Nord Stream 1 : la turbine de la discorde, Moscou et Berlin s'accuse mutuellement du blocage

Voici la turbine de la discorde, une de celles qui, d'ordinaire, équipent le gazoduc Nord Stream 1.

Sans elle, le tuyau fonctionne au ralenti et l'Allemagne ne reçoit qu'un cinquième du gaz que la Russie devrait en principe livrer.

Après des travaux de maintenance au Canada, la turbine a finalement été renvoyée en Allemagne, sur le site industriel de Siemens Energy.

Moscou assure que les sanctions européennes l'empêchent de la récupérer, Berlin réplique qu'il s'agit d'un prétexte.

Olaf Scholz, chancelier allemand : "Il n'y a aucune raison technique à la réduction des livraisons de gaz via Nord Stream 1. Les turbines sont fonctionnelles, voici l'une d'entre elles. L'échange de cette turbine peut suivre la procédure habituelle, comme cela s'est fait ces dernières années. Tout ce que Gazprom aurait à faire, c'est de dire : "Je veux récupérer cette turbine"."

Face à la raréfaction des livraisons de gaz russe, le chancelier allemand ouvre la porte à une prolongation des centrales nucléaires.
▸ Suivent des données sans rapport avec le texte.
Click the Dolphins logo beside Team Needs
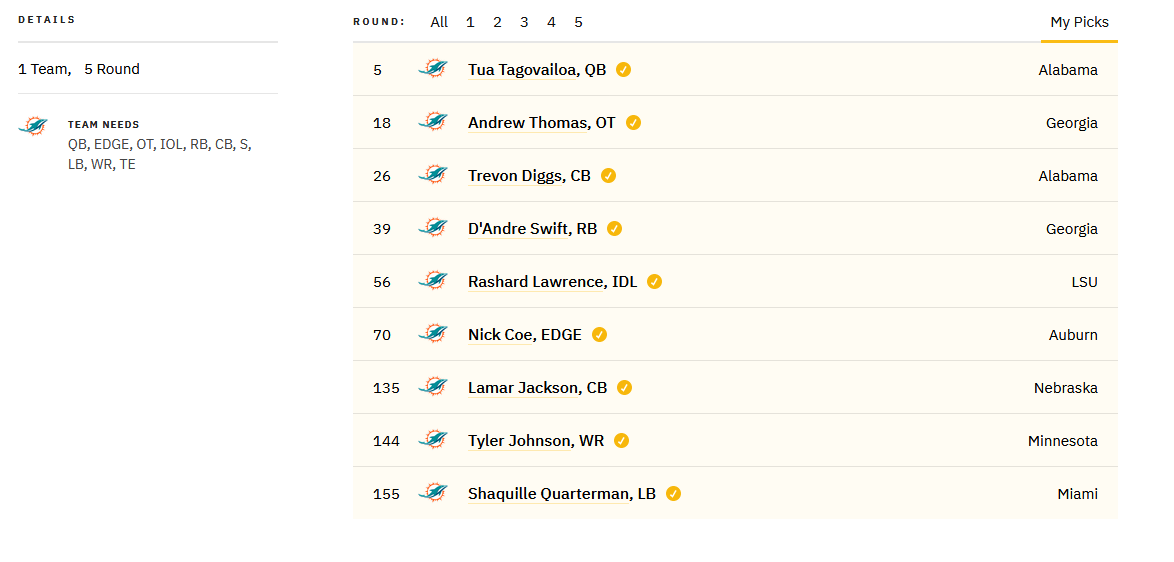Image resolution: width=1174 pixels, height=562 pixels. (33, 126)
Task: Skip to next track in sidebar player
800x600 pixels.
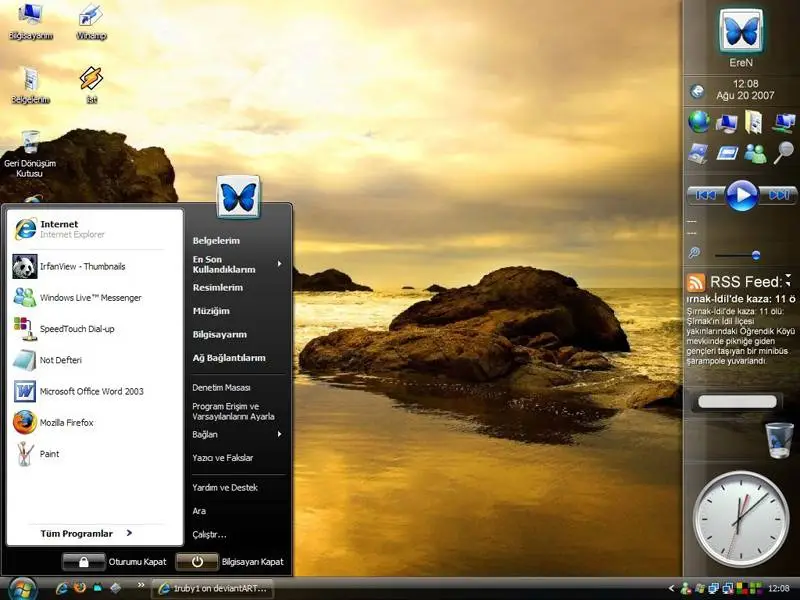Action: click(779, 194)

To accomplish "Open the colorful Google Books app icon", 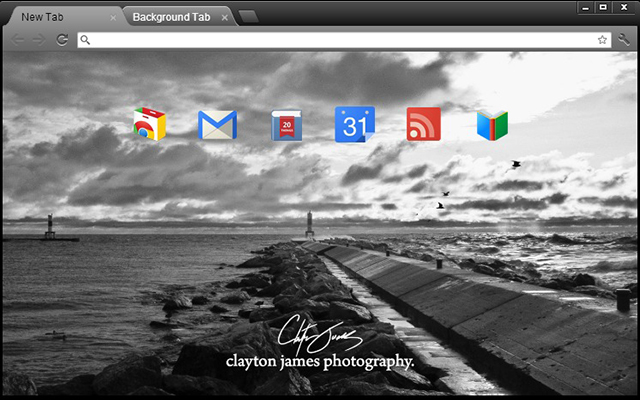I will pyautogui.click(x=492, y=125).
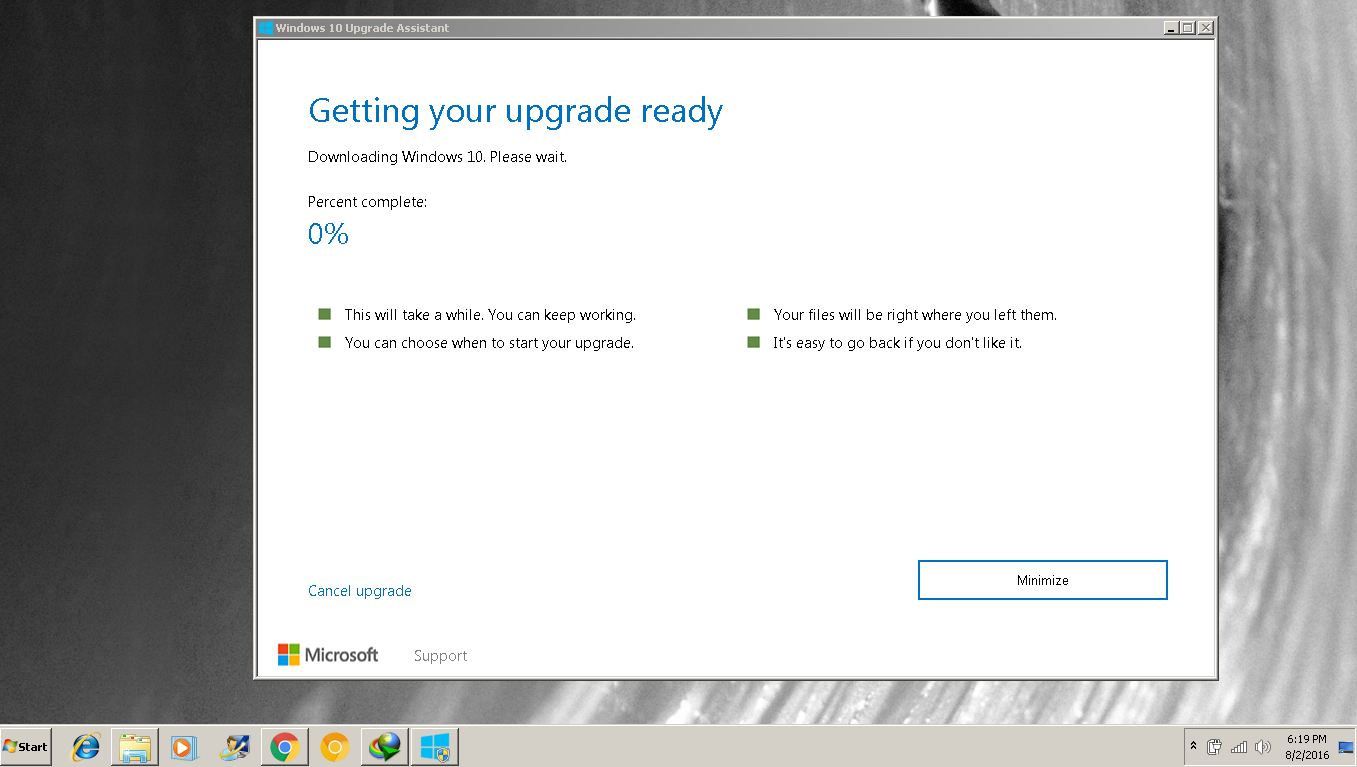Click the Minimize button in the upgrade dialog

pos(1042,580)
L'Allemagne doit en principe sortir du nucléaire à la fin de l'année. La décision avait été prise pas Angela Merkel en 2011, après la catastrophe de Fukushima.
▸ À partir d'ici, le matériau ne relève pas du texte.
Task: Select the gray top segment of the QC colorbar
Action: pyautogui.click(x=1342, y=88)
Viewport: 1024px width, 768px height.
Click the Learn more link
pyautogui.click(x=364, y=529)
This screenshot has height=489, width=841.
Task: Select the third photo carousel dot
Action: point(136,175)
Dans le contexte de la guerre en Ukraine, Olaf Scholz envisage de poursuivre plus un peu plus longtemps l'exploitation des trois dernières centrales nucléaires en activité en Allemagne.

Le chancelier justifie sa position notamment par le fait que les Allemands devaient se montrer solidaires avec les autres pays européens.
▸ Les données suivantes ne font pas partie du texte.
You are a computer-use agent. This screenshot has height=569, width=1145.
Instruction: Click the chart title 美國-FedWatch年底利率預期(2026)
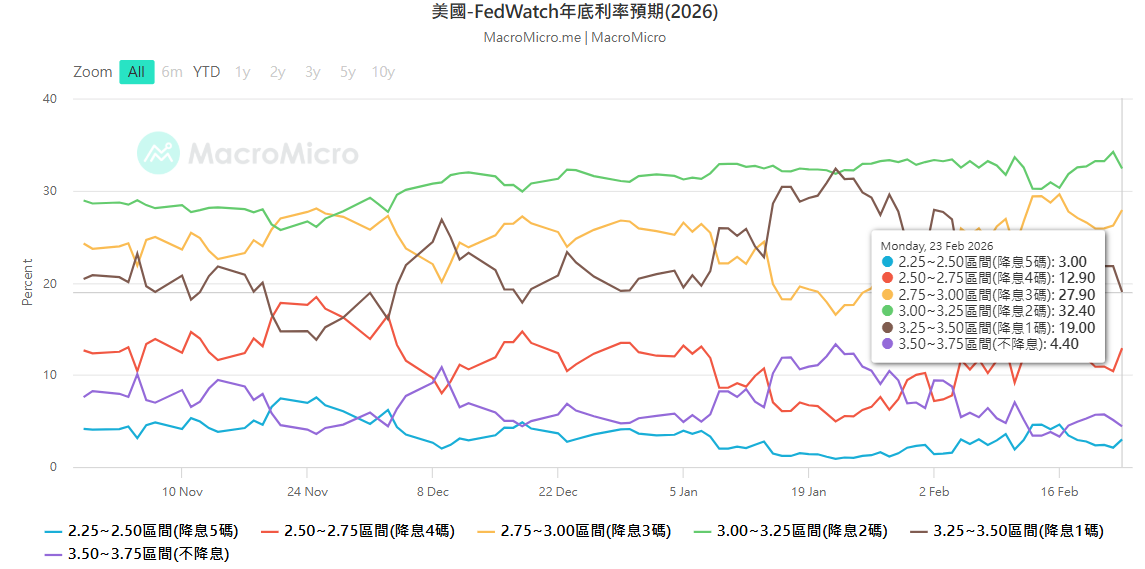[574, 12]
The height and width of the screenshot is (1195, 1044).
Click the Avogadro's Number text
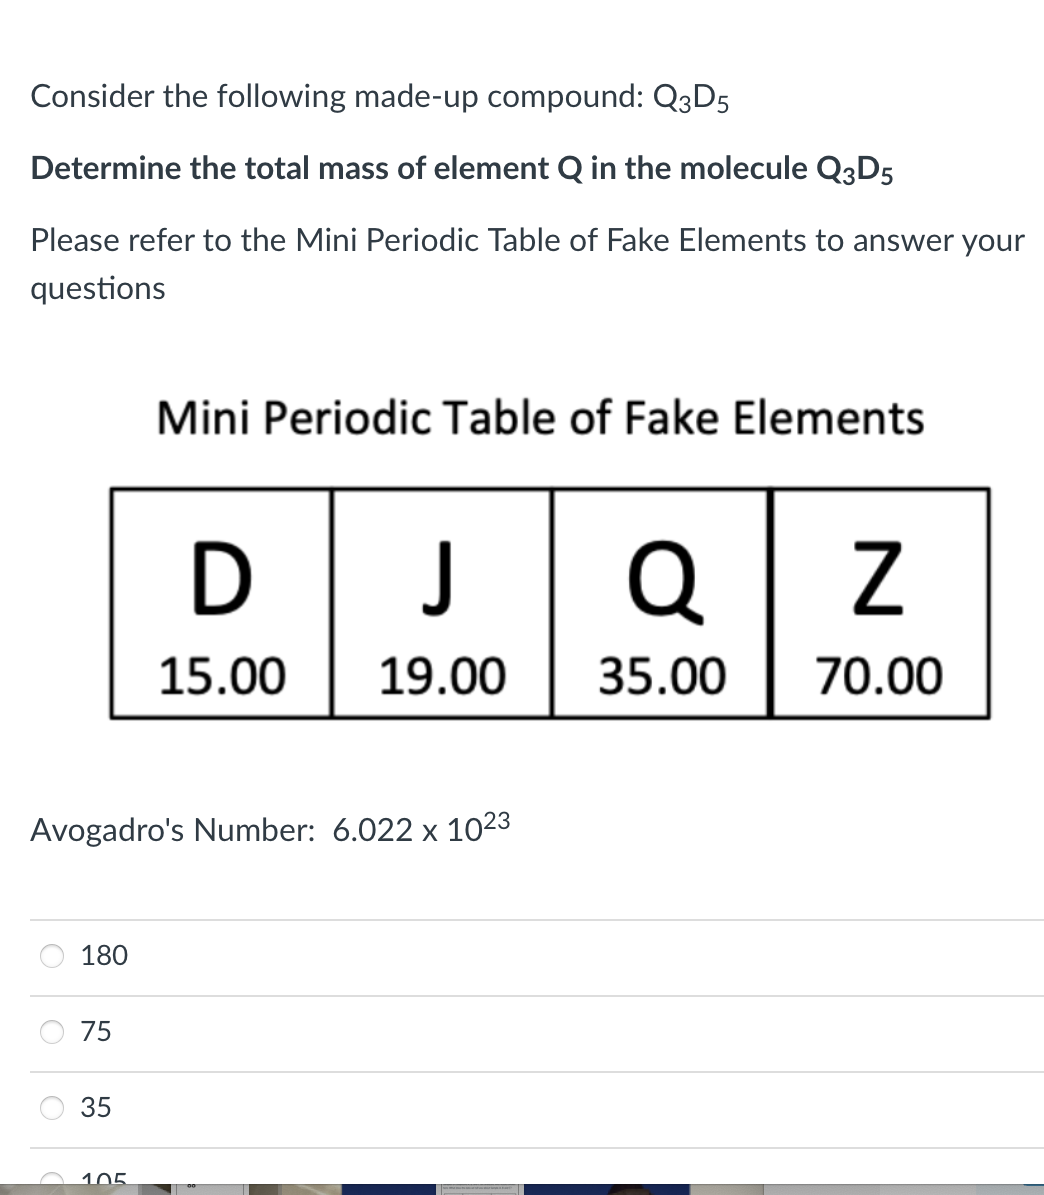tap(270, 829)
Olaf Scholz, chancelier allemand : "Et en ce qui concerne l'approvisionnement énergétique de l'Allemagne, les trois dernières centrales nucléaires ne servent qu'à produire de l'électricité, et seulement une petite partie de celle-ci. Néanmoins, cela peut avoir du sens de les prolonger, car le développement des énergies renouvelables est très variable selon les États allemands. "

Le rétablissement des livraisons de gaz russe pourrait encore tarder.

Faute de la turbine, Gazprom dit ne pas être en mesure de faire fonctionner Nord Stream à plein régime.

De son côté, la ministre allemande des Affaires étrangères estime que son pays a commis "erreur d'être dépendant du gaz bon marché et de la Russie." Ana Baerbock assure que l'Allemagne s'est, déjà, "totalement affranchi de l'approvisionnement en gaz russe."